TASK ITEM: Read the listing below. Then repeat it exactly.

○ ○ ○ ○

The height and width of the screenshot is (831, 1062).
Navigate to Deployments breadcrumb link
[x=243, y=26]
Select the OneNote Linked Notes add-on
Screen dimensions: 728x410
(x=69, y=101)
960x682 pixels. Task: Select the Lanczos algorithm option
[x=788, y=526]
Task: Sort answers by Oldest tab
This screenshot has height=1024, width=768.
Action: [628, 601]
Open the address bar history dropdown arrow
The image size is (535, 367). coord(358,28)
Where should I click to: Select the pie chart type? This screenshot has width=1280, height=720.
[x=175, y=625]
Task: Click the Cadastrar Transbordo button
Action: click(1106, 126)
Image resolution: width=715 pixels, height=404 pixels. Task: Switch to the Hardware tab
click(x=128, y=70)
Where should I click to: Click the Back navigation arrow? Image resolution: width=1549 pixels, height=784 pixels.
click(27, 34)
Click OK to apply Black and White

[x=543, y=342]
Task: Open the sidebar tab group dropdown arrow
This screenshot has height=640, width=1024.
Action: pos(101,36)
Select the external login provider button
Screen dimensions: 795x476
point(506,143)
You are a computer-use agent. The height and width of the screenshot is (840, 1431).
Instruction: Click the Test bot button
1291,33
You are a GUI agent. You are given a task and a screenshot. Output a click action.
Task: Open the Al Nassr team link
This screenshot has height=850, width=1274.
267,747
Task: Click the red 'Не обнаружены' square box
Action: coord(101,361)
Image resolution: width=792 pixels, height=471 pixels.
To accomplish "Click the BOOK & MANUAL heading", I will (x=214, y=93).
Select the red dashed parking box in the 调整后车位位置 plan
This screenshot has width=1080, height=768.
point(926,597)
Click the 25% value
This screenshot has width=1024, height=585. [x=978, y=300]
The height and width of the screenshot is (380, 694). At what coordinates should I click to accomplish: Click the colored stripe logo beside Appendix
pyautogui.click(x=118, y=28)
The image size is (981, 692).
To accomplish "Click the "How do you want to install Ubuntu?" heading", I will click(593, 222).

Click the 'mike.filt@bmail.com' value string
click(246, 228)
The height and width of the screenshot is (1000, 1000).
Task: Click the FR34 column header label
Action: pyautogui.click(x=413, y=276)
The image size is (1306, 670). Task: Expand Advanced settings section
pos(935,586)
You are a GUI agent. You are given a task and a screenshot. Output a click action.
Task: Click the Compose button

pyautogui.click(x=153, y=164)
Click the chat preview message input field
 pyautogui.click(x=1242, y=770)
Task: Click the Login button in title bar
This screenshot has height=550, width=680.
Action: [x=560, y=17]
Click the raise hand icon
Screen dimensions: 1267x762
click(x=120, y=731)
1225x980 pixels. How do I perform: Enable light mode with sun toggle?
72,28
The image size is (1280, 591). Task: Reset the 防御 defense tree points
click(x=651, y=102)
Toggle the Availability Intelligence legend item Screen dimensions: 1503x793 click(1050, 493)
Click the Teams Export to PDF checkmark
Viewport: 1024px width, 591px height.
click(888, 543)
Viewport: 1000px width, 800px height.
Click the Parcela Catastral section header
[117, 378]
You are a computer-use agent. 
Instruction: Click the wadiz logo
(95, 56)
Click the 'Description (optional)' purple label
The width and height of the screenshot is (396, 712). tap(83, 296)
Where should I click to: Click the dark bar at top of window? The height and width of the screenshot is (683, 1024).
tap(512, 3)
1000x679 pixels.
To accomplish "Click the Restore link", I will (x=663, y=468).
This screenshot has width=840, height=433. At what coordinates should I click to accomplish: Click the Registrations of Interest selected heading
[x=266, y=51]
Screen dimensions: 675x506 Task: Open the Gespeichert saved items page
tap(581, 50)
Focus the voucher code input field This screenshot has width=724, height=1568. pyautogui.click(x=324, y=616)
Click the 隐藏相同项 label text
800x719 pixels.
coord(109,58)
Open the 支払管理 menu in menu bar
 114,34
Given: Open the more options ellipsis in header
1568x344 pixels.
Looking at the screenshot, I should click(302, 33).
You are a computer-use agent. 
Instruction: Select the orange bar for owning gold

○ ○ ○ ○

OUTPUT OF THE EXERCISE:
The height and width of the screenshot is (831, 1062).
Navigate to Deployments breadcrumb link
[x=243, y=26]
Select the OneNote Linked Notes add-on
Screen dimensions: 728x410
(x=69, y=101)
960x682 pixels. Task: Select the Lanczos algorithm option
[x=788, y=526]
Task: Sort answers by Oldest tab
This screenshot has height=1024, width=768.
Action: [628, 601]
Open the address bar history dropdown arrow
The image size is (535, 367). coord(358,28)
Where should I click to: Select the pie chart type? This screenshot has width=1280, height=720.
[x=175, y=625]
Task: Click the Cadastrar Transbordo button
Action: click(1106, 126)
Image resolution: width=715 pixels, height=404 pixels. Task: Switch to the Hardware tab
click(x=128, y=70)
Where should I click to: Click the Back navigation arrow? Image resolution: width=1549 pixels, height=784 pixels.
click(27, 34)
Click OK to apply Black and White

[x=543, y=342]
Task: Open the sidebar tab group dropdown arrow
This screenshot has height=640, width=1024.
Action: pos(101,36)
Select the external login provider button
Screen dimensions: 795x476
point(506,143)
You are a computer-use agent. The height and width of the screenshot is (840, 1431).
Instruction: Click the Test bot button
1291,33
You are a GUI agent. You are given a task and a screenshot. Output a click action.
Task: Open the Al Nassr team link
This screenshot has height=850, width=1274.
267,747
Task: Click the red 'Не обнаружены' square box
Action: coord(101,361)
Image resolution: width=792 pixels, height=471 pixels.
To accomplish "Click the BOOK & MANUAL heading", I will (x=214, y=93).
Select the red dashed parking box in the 调整后车位位置 plan
This screenshot has width=1080, height=768.
point(926,597)
Click the 25% value
This screenshot has width=1024, height=585. [x=978, y=300]
The height and width of the screenshot is (380, 694). At what coordinates should I click to accomplish: Click the colored stripe logo beside Appendix
pyautogui.click(x=118, y=28)
The image size is (981, 692).
To accomplish "Click the "How do you want to install Ubuntu?" heading", I will click(593, 222).

Click the 'mike.filt@bmail.com' value string
click(246, 228)
The height and width of the screenshot is (1000, 1000).
Task: Click the FR34 column header label
Action: pyautogui.click(x=413, y=276)
The image size is (1306, 670). Task: Expand Advanced settings section
pos(935,586)
You are a GUI agent. You are given a task and a screenshot. Output a click action.
Task: Click the Compose button

pyautogui.click(x=153, y=164)
Click the chat preview message input field
 pyautogui.click(x=1242, y=770)
Task: Click the Login button in title bar
This screenshot has height=550, width=680.
Action: [x=560, y=17]
Click the raise hand icon
Screen dimensions: 1267x762
click(x=120, y=731)
1225x980 pixels. How do I perform: Enable light mode with sun toggle?
72,28
The image size is (1280, 591). Task: Reset the 防御 defense tree points
click(x=651, y=102)
Toggle the Availability Intelligence legend item Screen dimensions: 1503x793 click(1050, 493)
Click the Teams Export to PDF checkmark
Viewport: 1024px width, 591px height.
click(888, 543)
Viewport: 1000px width, 800px height.
Click the Parcela Catastral section header
[117, 378]
You are a computer-use agent. 
Instruction: Click the wadiz logo
(95, 56)
Click the 'Description (optional)' purple label
The width and height of the screenshot is (396, 712). tap(83, 296)
Where should I click to: Click the dark bar at top of window? The height and width of the screenshot is (683, 1024).
tap(512, 3)
1000x679 pixels.
To accomplish "Click the Restore link", I will (x=663, y=468).
This screenshot has width=840, height=433. At what coordinates should I click to accomplish: Click the Registrations of Interest selected heading
[x=266, y=51]
Screen dimensions: 675x506 Task: Open the Gespeichert saved items page
tap(581, 50)
Focus the voucher code input field This screenshot has width=724, height=1568. pyautogui.click(x=324, y=616)
Click the 隐藏相同项 label text
800x719 pixels.
coord(109,58)
Open the 支払管理 menu in menu bar
 114,34
Given: Open the more options ellipsis in header
1568x344 pixels.
Looking at the screenshot, I should click(302, 33).
You are a computer-use agent. 
Instruction: Select the orange bar for owning gold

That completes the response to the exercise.